Member for Wagga Wagga Dr Joe McGirr. Photo: Chris Roe.

Independent Wagga MP Dr Joe McGirr has renewed his calls for the establishment of a specialist rural health department, arguing the new body could devise targeted solutions to address a chronic shortage of specialists across the Riverina.

Dr McGirr responded to a Region article highlighting Riverina families waiting up to six months for an appointment with allied health professionals, such as psychologists, occupational therapists and speech therapists. He said while his Wagga community had done a good job increasing the number of specialists in the town, smaller rural towns were struggling.

READ ALSO Calls for NSW Government to address Riverina’s ‘chronic shortage of health specialists’

“When I came here as a junior doctor some 40 years ago, there were less than 20 specialists,” he said. ”There are now more than a hundred and growing.

“I am incredibly proud of the progress that we have made as a community.

“The NDIS [National Disability Insurance Scheme] has made a real difference to the availability of allied health services – it has attracted a significant number of private health professionals. However, the situation in other parts of rural and regional NSW is not nearly as good.

“That is why we need a new rural health plan and a separate rural health department. Because the metro approaches do not work for the regions.

“The best results are when the local community actively works with the health services and expresses their needs rather than be told what they are by bureaucrats in Sydney, and the bureaucracy listens to and works with the community.

“Unless there’s a mindset that says ‘we need rural solutions’, we’ll get the same approaches that have been tried and failed for the last five years.”

The town of Griffith recently lost its last remaining locally based occupational therapist (OT). The situation is so dire that the volunteer-run Griffith Autism Support Group (GASG) collects donations itself to raise money to pay for flights, equipment and office rent so that a Sydney-based OT can visit the town once a month.

Dr McGirr, a surgeon with more than 30 years’ experience in the rural health sector, described this as “ridiculous”.

He backed calls by GASG president Dene Beltrame to increase incentives to attract allied health specialists to small towns.

“An incentive scheme is a critical component of getting specialists to rural areas,” he said.

“The state and commonwealth ought to be working together better [to address this issue].”

woman on footpath

Sydney-based paediatric OT Dagney Hopp, who the GASG supports to come to Griffith. Photo: Oliver Jacques.

On Monday, 16 January, Region asked NSW Health whether the NSW Government had any plans in place to address the chronic shortage of health professionals in rural areas. We are still awaiting a reply.

Dr McGirr, however, has been quick to respond and also addressed the rural GP shortage.

In Griffith, people are having to wait up to four weeks for an appointment with their doctor.
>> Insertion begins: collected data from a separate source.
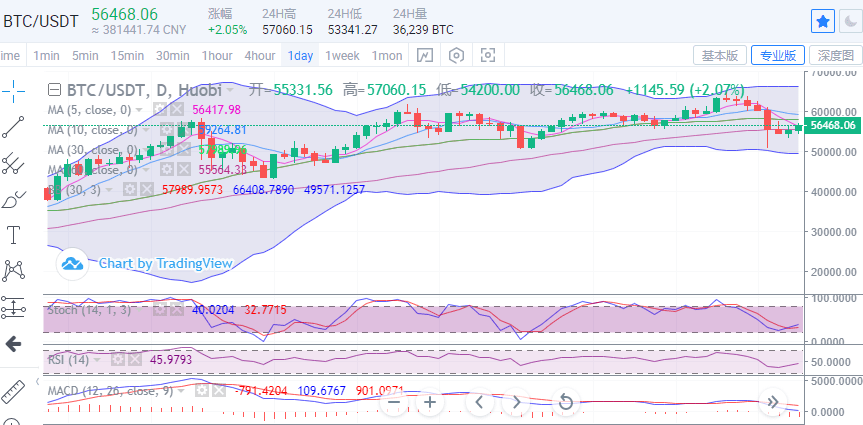Click the zoom out minus control
This screenshot has width=863, height=425.
tap(393, 402)
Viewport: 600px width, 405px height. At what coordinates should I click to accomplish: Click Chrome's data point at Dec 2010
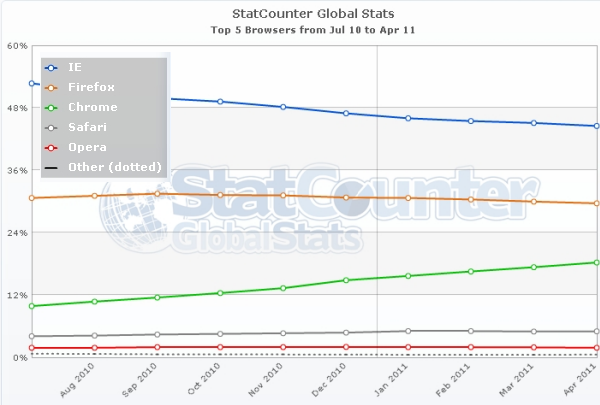point(346,280)
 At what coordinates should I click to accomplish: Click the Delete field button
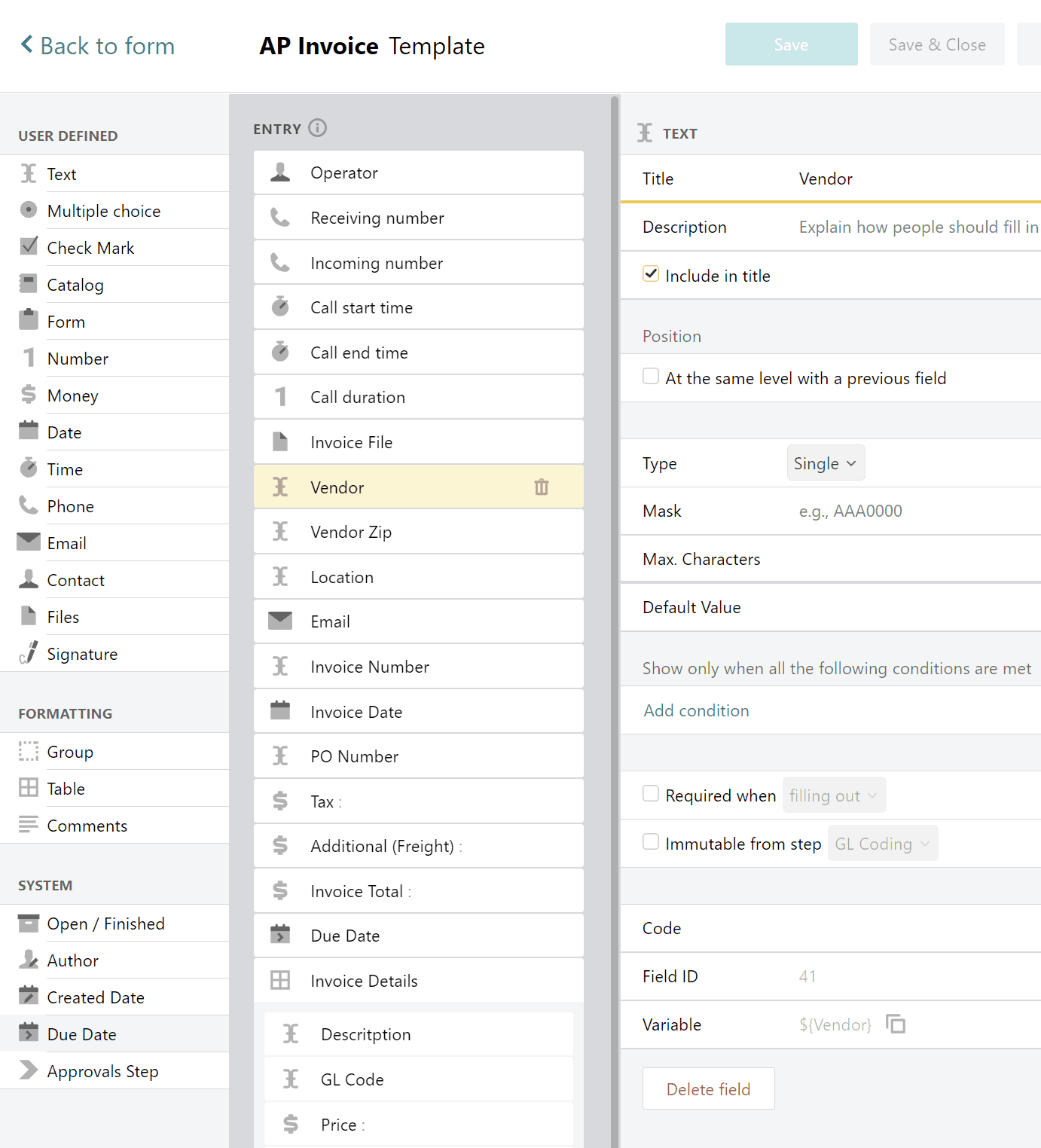click(707, 1088)
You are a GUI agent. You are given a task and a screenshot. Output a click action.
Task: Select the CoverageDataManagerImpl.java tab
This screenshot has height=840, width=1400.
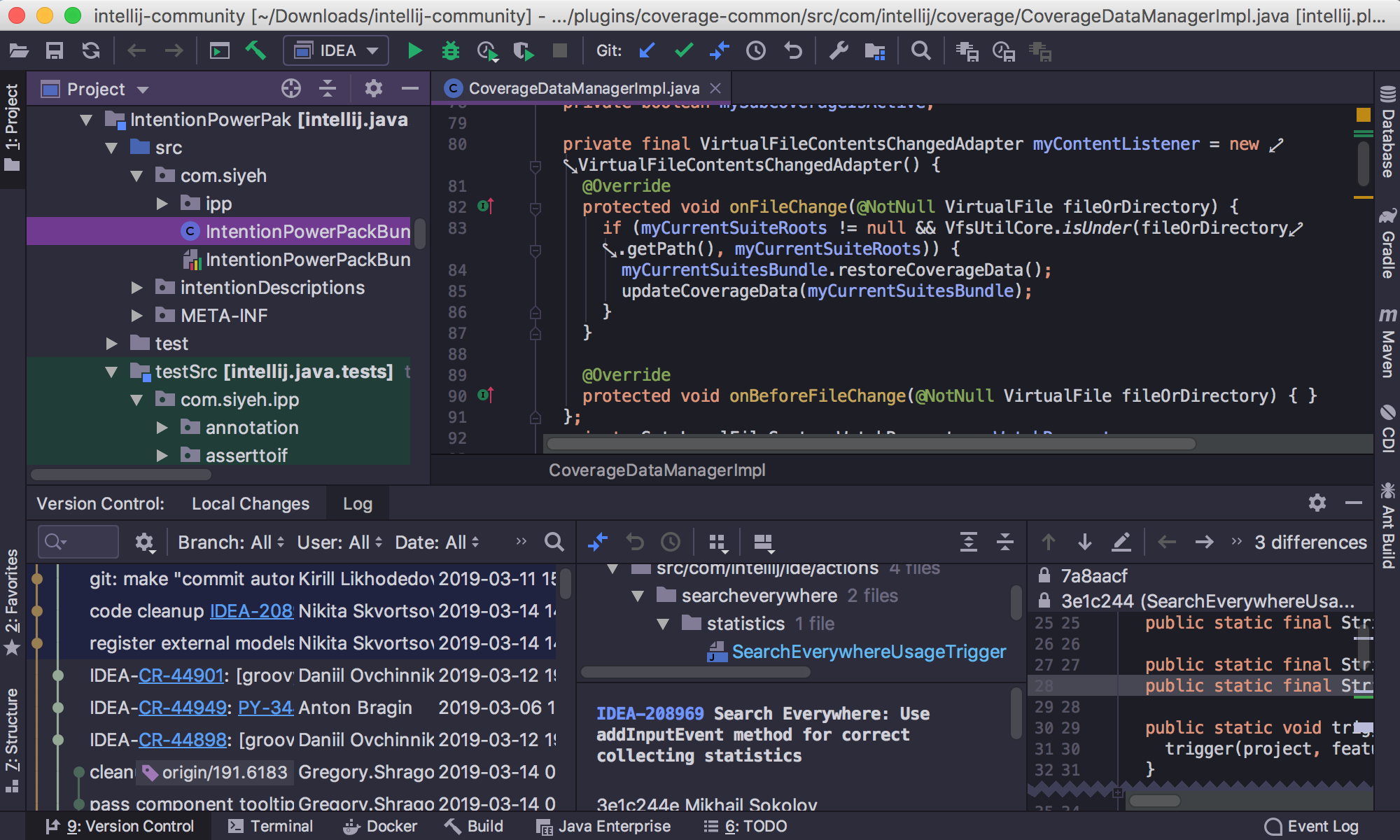582,88
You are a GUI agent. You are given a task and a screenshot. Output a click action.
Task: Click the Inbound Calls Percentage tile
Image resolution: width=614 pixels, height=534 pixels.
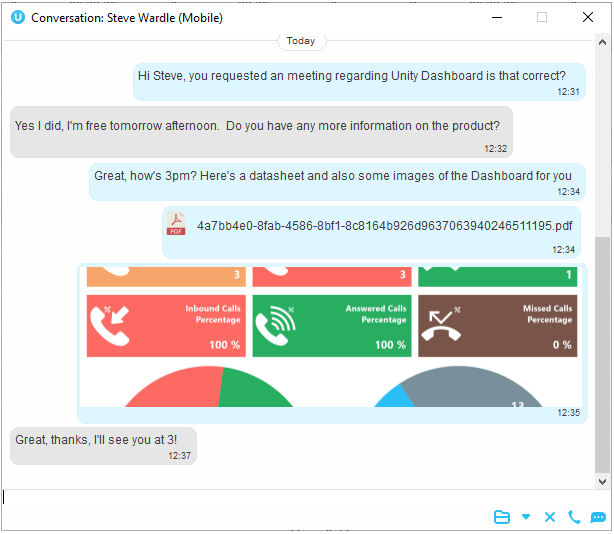tap(165, 325)
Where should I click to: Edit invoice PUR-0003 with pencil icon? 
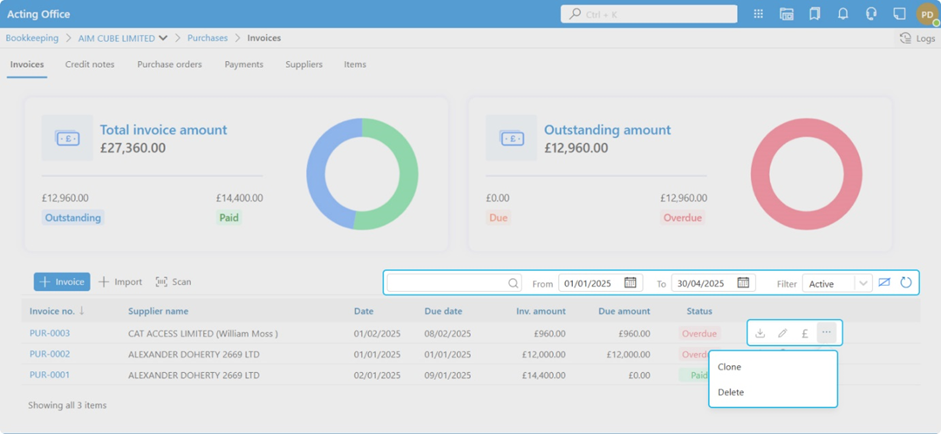click(782, 333)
There is now no longer any clinic in the town that offers bulk-billed (free) consultations.

The Griffith Medical Centre, the last bastion of free GP visits, was forced to do away with bulk billing as of January this year, citing the failure of the Federal Government to properly increase the Medicare rebate – the taxpayer-funded subsidy for medical expenses.
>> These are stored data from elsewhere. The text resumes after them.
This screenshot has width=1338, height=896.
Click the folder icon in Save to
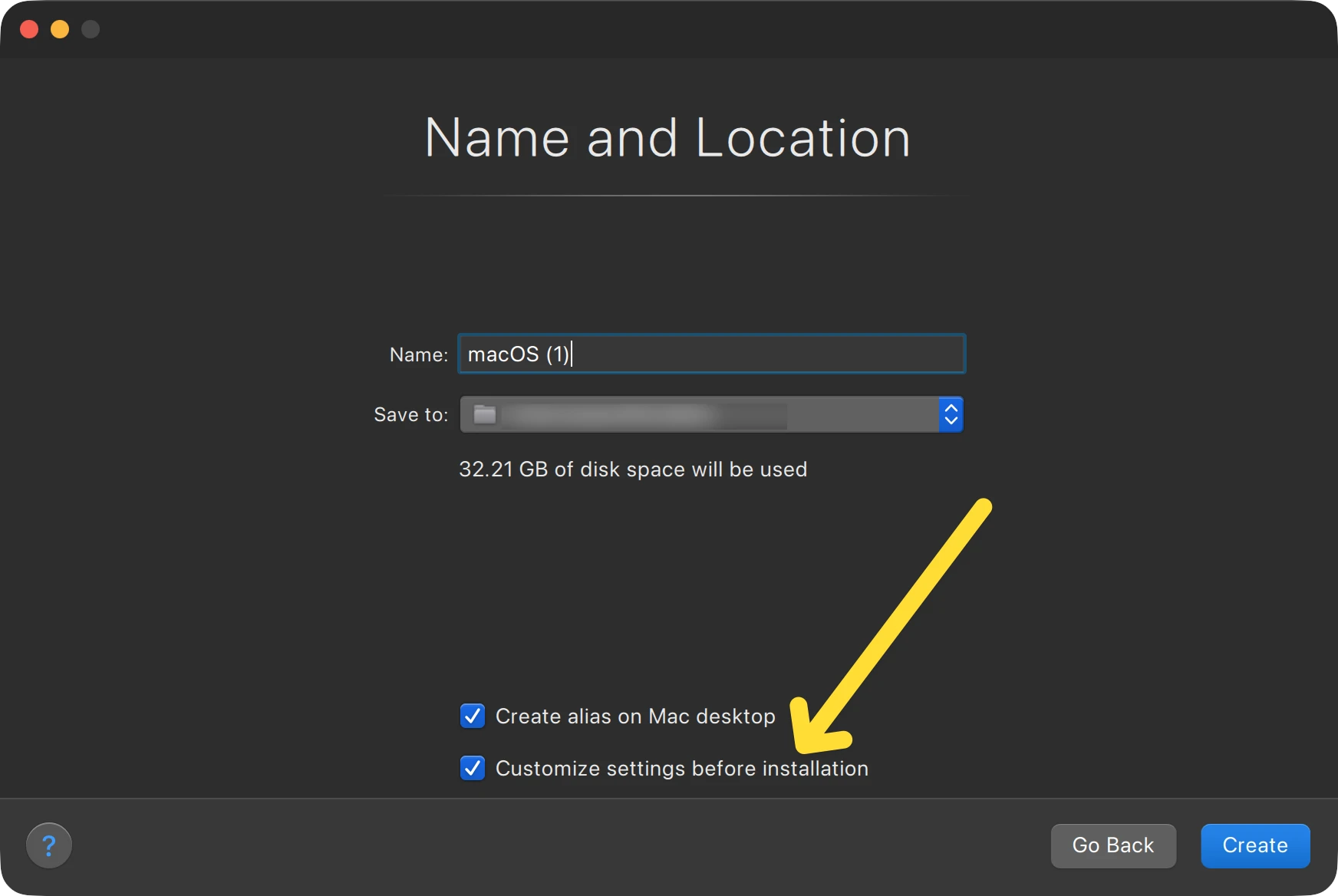[485, 414]
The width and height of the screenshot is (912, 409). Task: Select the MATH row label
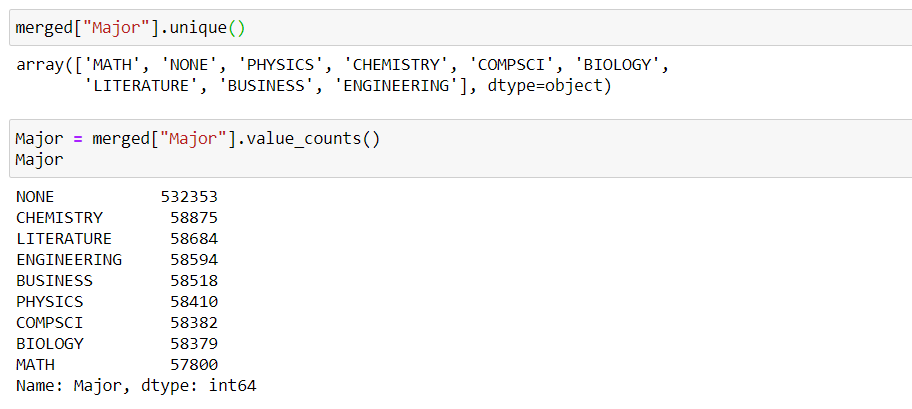pos(35,365)
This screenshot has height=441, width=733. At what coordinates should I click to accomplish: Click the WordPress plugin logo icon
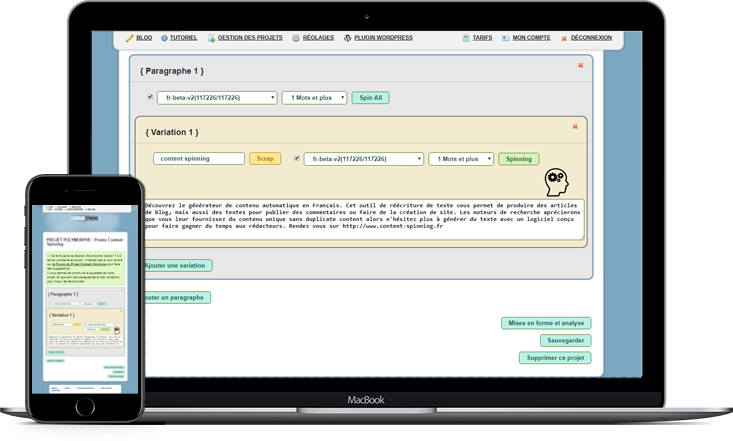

READ ALSO NSW Government refuses to fund research on Riverina’s skyrocketing motor neurone disease rates

The Australian Medical Association, the peak body representing doctors, has called for a doubling of Medicare rebates to address the crisis. The Independent MP wants to go further.

“Just lifting the rebate isn’t going to solve the GP issue,” Dr McGirr said.

“Local doctors don’t feel they have the respect of the health services … we need to increase the prestige of GPs.

“Our health system is based on GPs. If just 15 per cent of medical graduates want to be GPs, we have a problem.

“I’d like to see every junior doctor spend a term in a GP clinic.”